The natural setting at Cape Kidnappers is unique. The entire peninsula extends about six miles into the South Pacific. The golf course and adjacent lodge, Rosewood Cape Kidnappers, share a 6,000-acre property that also accommodates the world’s most populous gannet colony. Cape Sanctuary is the largest privately owned and funded wildlife restoration project in New Zealand.
“During the regrassing,” Sim says, “we also embarked on some strategic tree clearing and we’re determined to keep that going. This is an incredibly diverse and lush eco-system. Between Cape and Kauri, I doubt there are two resorts on earth that take environmental protections more seriously than we do. Yet we’re also determined to protect our vistas and the original course designs here.
“It’s a balance. The vision behind that balance is what makes both properties so unique — and so attractive to traveling golfers.”

American financier Julian Robertson and his wife, Josie, were the originators and longtime keepers of that vision. They possessed the perspective to identify the coastline at Kauri Cliffs — with its long views over the Cavalli Islands to the South Pacific beyond — as the future home for a world-class golf course.
Yet the Robertons also understood how this ‘sense of place’ can elevate the resort golf experience. Kauri Cliffs, for example, continues to operate as a working cattle and sheep farm over most of its 5,000 acres. According to Kauri Cliffs head professional Mitch McMurtry, there are so many inviting hikes and beaches and picnic spots accessible from the golf course, it’s not uncommon for couples and foursomes to go off the first tee, get distracted, and not return for seven or eight hours.
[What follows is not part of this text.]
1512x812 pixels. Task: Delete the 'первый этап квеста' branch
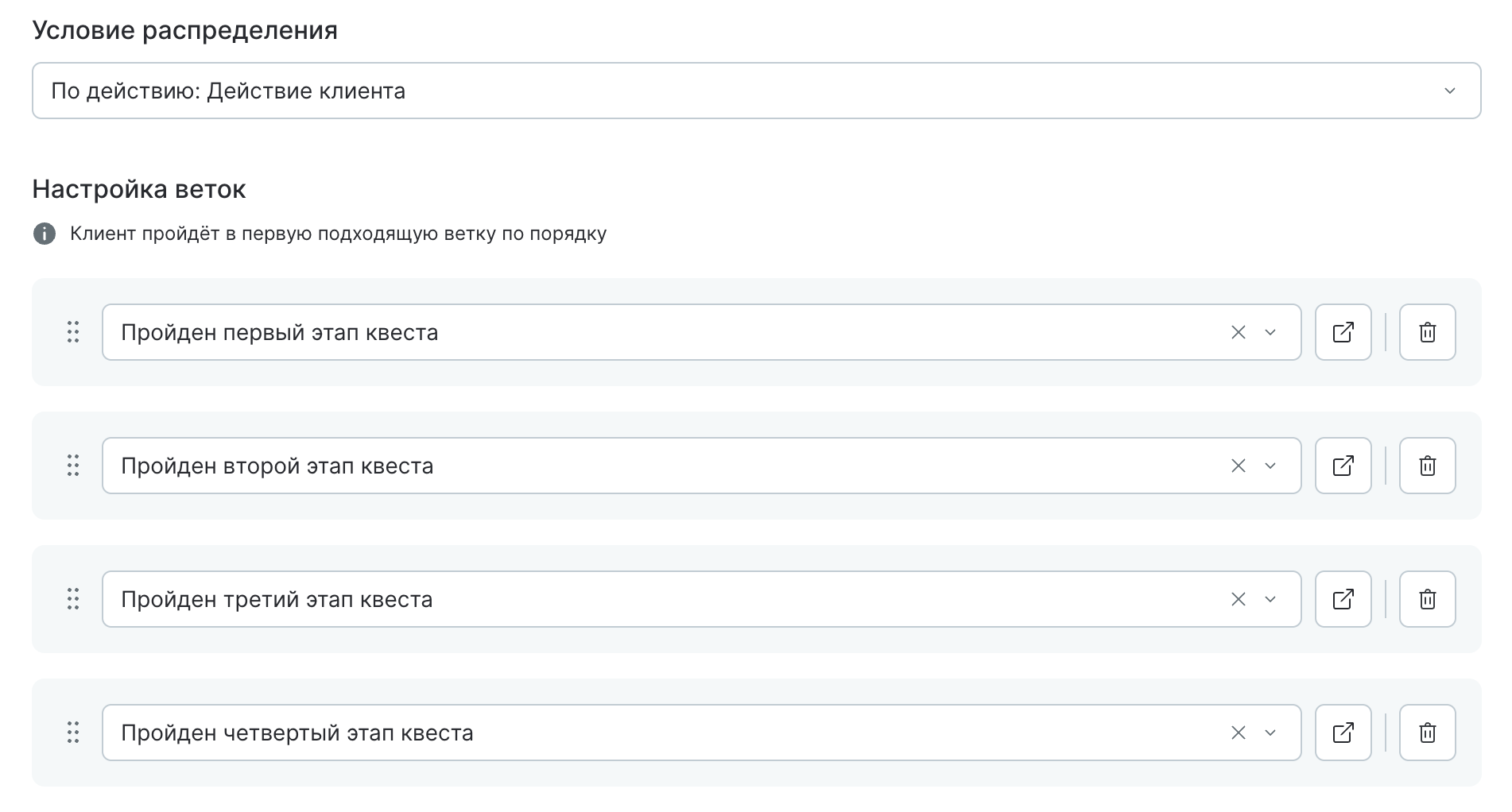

“Sometimes they go off the first tee like any other group — only, we never see them again!” he says. “We typically check on their whereabouts and well-being before we close the shop. So long as I’ve been here, everyone is accounted for. Eventually.”
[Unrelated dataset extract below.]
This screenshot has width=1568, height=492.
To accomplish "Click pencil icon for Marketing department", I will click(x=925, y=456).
While Julian Robertson passed away in 2022, his family maintains ownership of all three of its New Zealand properties. Starting Dec. 1, 2023, Rosewood Hotels & Resorts was entrusted with the hospitality operations at the Rosewood Kauri Cliffs, the Rosewood Cape Kidnappers, and the Rosewood Matakauri in Queenstown, on the South Island.
“We do feel as though Rosewood is the ideal partner to best preserve and protect the hospitality experience that our parents built, and the regrassing projects at both golf courses — alongside water conservation — are part of that commitment to excellence,” CEO Jay Robertson says. “But we also recognize it is the sense of place, the specific geography of New Zealand, that draws traveling golfers here. Southeast Asians come to New Zealand to escape the heat, or maybe the congestion of urban life. For North Americans, it’s a bit different: They have a tradition of traveling from colder, northern climates to warmer ones in winter.”
“Here again,” McMurtry says, “the sense of place in New Zealand is a game-changer: Of course, it’s warm here when it’s wintry in New York City or Chicago. But down here it’s not just warm; it’s summer and the days are long.”